I didn't want to make a chroot for my exim, I just wanted to make a directory containing all the binaries and libraries needed to run the mail server. (independent from the computer on which it is running)

I will try to investigate my problem when all my configuration will work :-)

thank you anyway for your great help

Patrice


Paul Dekkers wrote:

Hi,

Patrice wrote:

Thank you Paul for you answer !

I just compiled my binary with -static , but when I try to execute it is says : no such file or directory
the file is 755

is there a way to show which libraries are included into my static binary ?


Yes, ldd:

>ldd ./exim
ldd: exim: not a dynamic executable

If your binary is staticly linked you will find your output is as above, otherwise you will get a list of libaries it is linked against.

I suggest you run exim with debug options to see what goes wrong. And/or make sure that you actually start the binary; your output looks suspcious enough to come from some kind of shell, not exim itself.

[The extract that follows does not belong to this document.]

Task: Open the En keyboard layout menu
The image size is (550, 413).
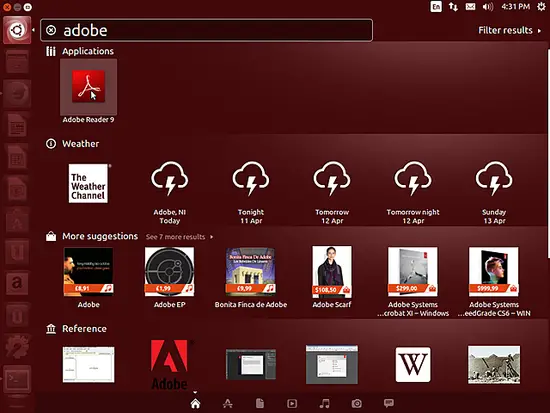Action: 436,7
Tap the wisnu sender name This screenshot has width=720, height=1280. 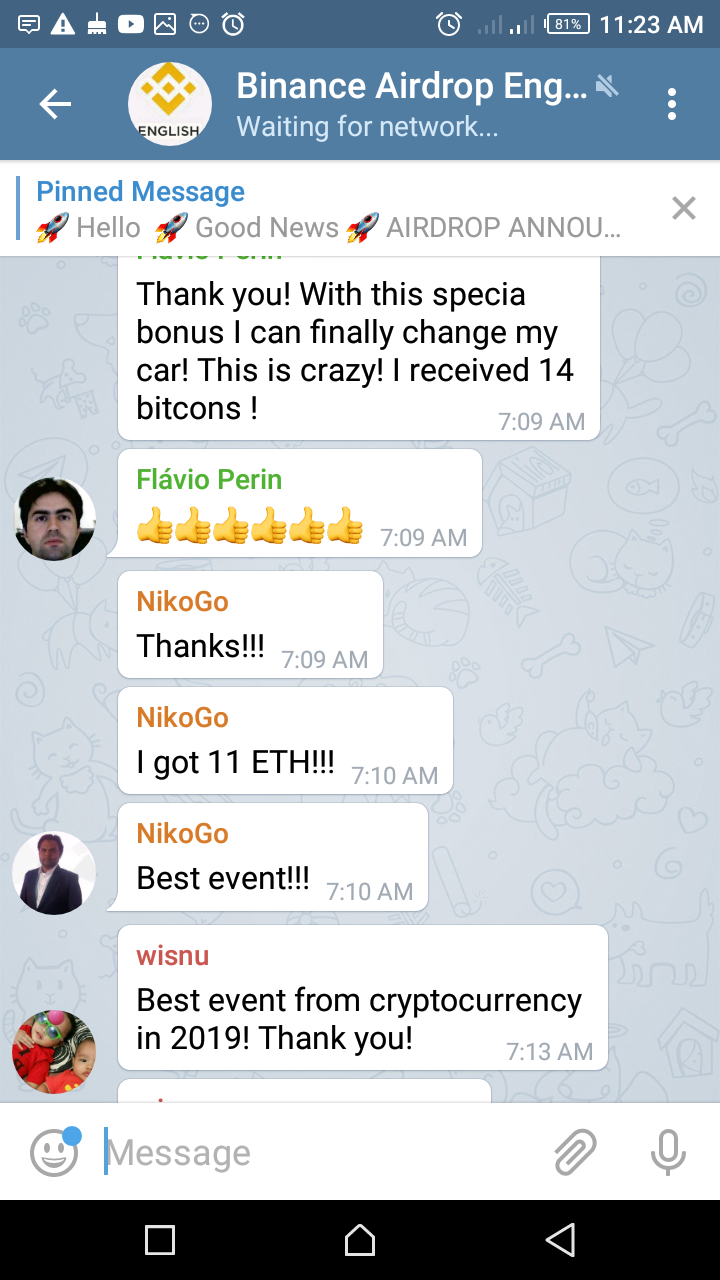172,956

Mind you that if you DO want exim in a chroot, compiling the binary static is not enough. You will have to create path's, populate some files in the chroot's etc and so forth. But I think chroot-ing exim was not what you are trying to do, but just to be sure...

Regards,
Paul

Patrice

Paul Dekkers wrote:

Hi,

Patrice wrote:

is it possible to compil the exim binary in static ? (without using .so files)
and if possible is it a good choice or not ?



I used:
LDFLAGS=-static
... in the Makefile. Don't know if this is the best place to put it, but it worked ;-)

I used this to run exim in a FreeBSD jail (but you could use this with chroot too of course).